Copies of all lines containing the string "Switch" are needed from the data below.

-- INFORMATION GIVEN follows --

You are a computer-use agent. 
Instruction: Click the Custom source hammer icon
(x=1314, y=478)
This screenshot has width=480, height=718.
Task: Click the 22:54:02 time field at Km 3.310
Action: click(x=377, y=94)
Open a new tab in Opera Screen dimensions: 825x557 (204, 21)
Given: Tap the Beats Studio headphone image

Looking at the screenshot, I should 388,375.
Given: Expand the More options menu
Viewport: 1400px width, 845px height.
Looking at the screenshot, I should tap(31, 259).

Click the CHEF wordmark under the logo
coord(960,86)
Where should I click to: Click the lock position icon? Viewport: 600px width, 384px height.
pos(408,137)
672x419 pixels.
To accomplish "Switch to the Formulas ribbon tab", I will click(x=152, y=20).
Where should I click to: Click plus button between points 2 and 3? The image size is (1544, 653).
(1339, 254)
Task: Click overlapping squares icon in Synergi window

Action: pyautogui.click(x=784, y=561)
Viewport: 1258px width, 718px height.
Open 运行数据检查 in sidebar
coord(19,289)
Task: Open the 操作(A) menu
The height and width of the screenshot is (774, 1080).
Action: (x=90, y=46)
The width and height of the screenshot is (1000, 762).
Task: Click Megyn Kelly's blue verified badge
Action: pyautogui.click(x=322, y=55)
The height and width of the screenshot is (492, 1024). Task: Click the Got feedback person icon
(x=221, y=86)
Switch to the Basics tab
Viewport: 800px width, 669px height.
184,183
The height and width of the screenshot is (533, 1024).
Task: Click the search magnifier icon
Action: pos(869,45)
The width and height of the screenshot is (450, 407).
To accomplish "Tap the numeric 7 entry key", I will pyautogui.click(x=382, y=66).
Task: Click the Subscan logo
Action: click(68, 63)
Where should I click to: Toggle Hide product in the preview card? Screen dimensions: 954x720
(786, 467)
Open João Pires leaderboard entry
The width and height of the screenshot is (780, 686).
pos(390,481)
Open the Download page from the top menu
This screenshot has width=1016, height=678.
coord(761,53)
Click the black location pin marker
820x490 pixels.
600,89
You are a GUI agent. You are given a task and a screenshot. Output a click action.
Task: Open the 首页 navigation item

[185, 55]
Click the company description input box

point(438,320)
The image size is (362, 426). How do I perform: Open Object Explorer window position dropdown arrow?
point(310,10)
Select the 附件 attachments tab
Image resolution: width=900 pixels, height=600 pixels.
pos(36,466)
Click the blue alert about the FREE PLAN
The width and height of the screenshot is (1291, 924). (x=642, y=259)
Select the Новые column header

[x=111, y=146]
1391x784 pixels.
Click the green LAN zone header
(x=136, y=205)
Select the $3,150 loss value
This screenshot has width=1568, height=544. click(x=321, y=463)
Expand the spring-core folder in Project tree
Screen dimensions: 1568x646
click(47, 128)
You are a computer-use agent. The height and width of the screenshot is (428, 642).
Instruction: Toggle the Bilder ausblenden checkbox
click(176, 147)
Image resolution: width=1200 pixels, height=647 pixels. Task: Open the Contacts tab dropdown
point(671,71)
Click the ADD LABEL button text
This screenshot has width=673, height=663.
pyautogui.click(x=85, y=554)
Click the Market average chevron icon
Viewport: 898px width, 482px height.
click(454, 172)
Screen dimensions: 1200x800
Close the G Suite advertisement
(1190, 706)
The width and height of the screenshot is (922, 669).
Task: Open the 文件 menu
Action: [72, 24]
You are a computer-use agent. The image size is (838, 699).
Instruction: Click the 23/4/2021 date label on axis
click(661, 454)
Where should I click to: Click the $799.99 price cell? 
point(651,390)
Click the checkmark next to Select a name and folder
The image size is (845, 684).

-- INFORMATION GIVEN concluded --

RESULT:
To accomplish "Switch to the Formulas ribbon tab", I will click(x=152, y=20).
Switch to the Basics tab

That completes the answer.